:: Requirement ::
Omit the images and output every line of the data below exactly.

Records from a collection
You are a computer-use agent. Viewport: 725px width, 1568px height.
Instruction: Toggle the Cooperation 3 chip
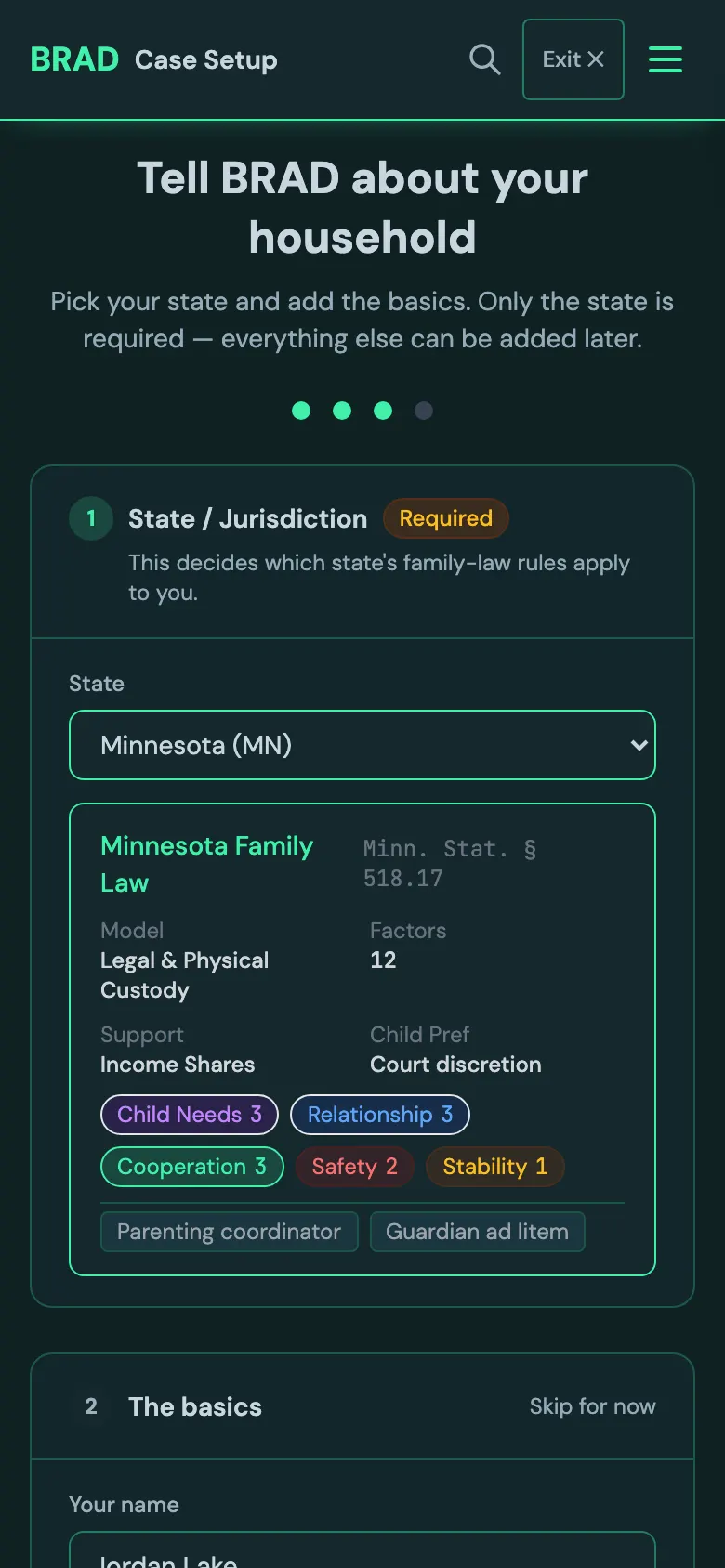[x=192, y=1167]
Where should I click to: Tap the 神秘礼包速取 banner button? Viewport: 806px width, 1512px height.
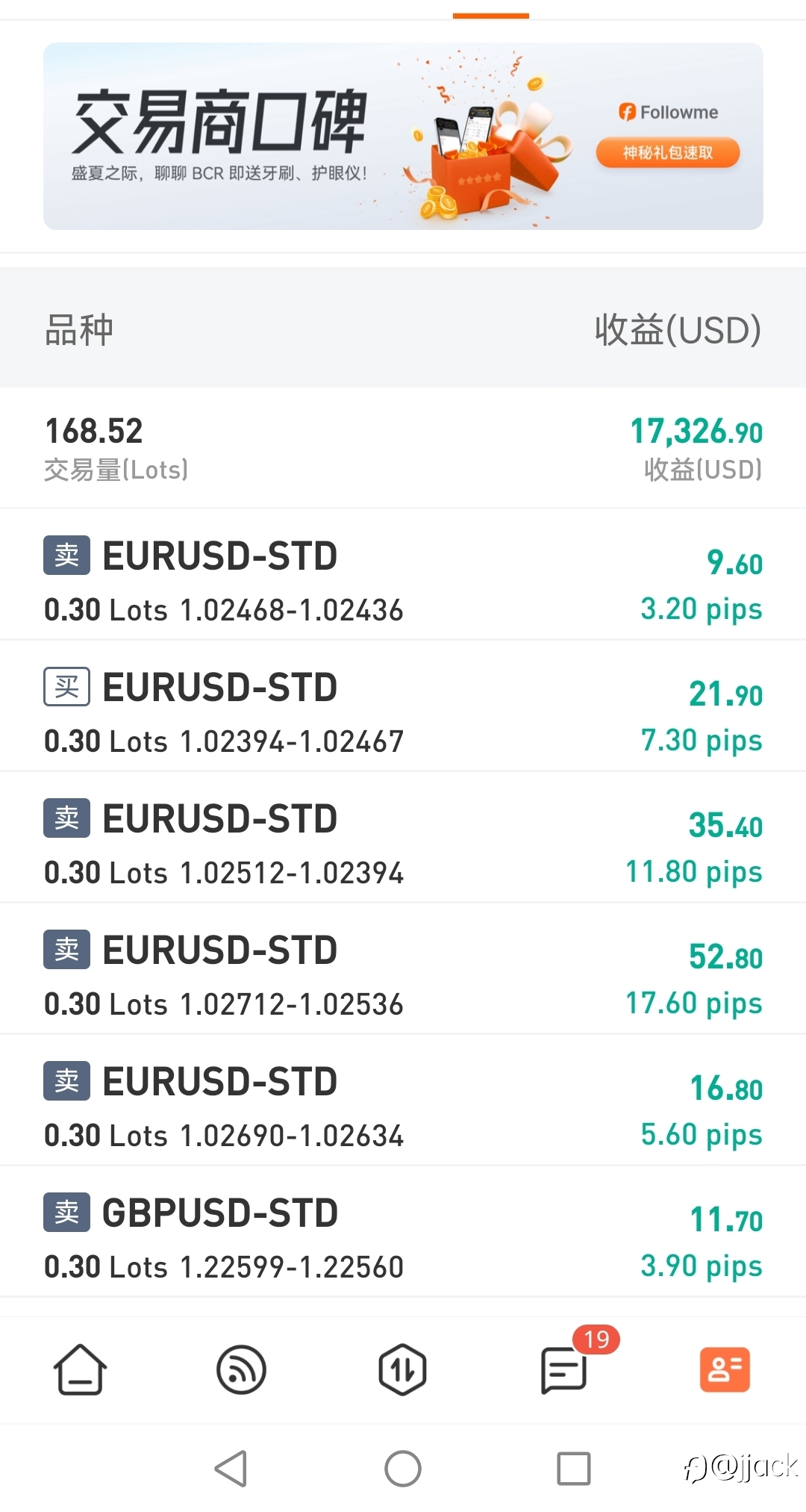(668, 153)
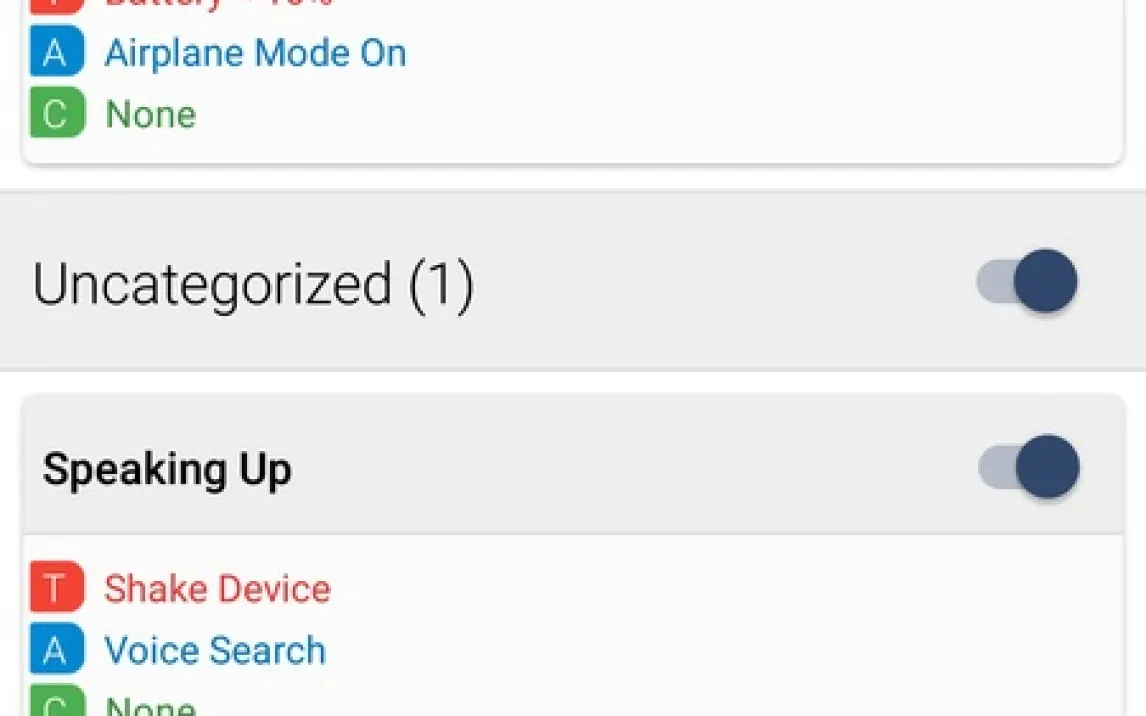Screen dimensions: 1146x716
Task: Select the Shake Device trigger text
Action: click(217, 588)
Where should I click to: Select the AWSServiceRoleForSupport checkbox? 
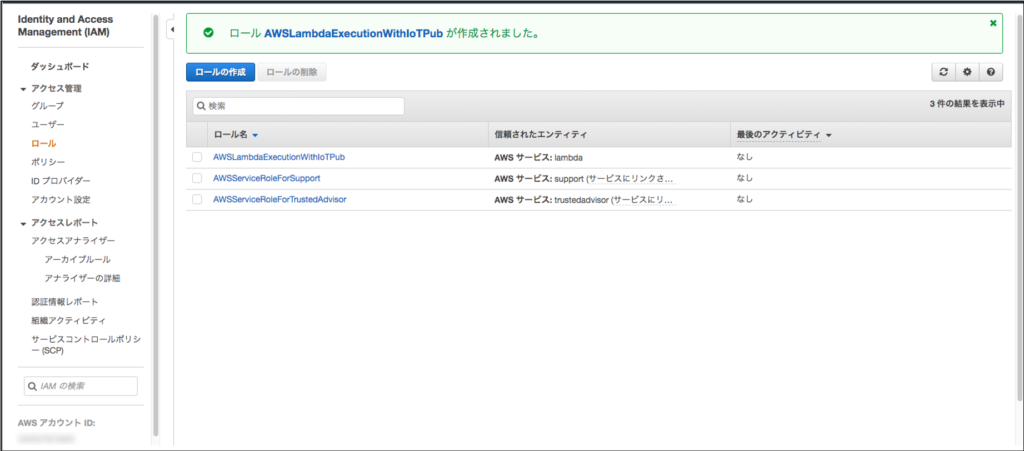tap(197, 178)
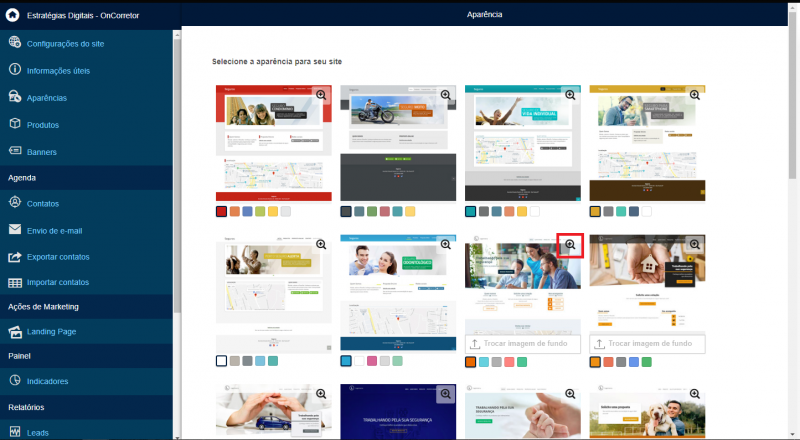Open Configurações do site

65,44
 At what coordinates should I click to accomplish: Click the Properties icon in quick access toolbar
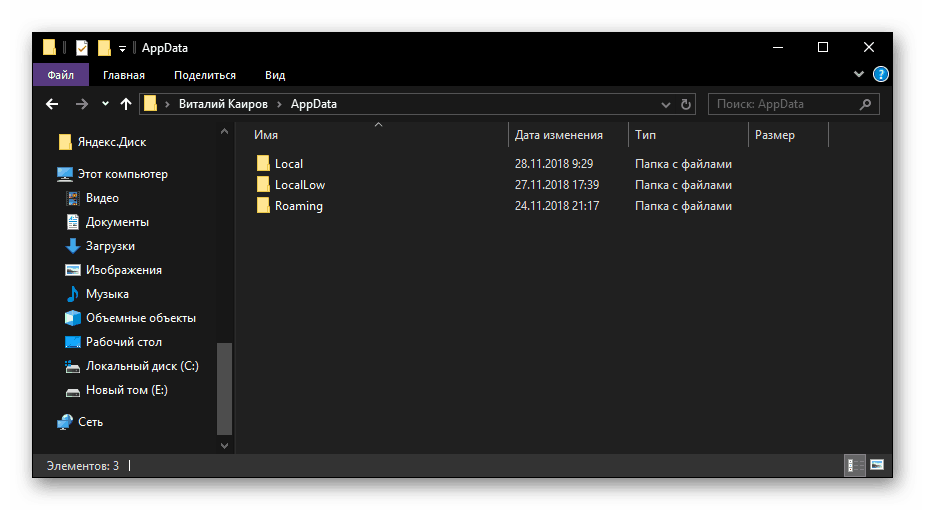pos(82,47)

:: Response to this task ::
You are a computer-use agent. Viewport: 725px width, 1568px height.
Instruction: Toggle the Cooperation 3 chip
[x=192, y=1167]
Where should I click to: Tap the 神秘礼包速取 banner button? Viewport: 806px width, 1512px height.
(668, 153)
Screen dimensions: 1146x716
Task: Select the Shake Device trigger text
Action: click(217, 588)
Where should I click to: Select the AWSServiceRoleForSupport checkbox? 
tap(197, 178)
Open Configurações do site

65,44
 At what coordinates should I click to accomplish: Click the Properties icon in quick access toolbar
pos(82,47)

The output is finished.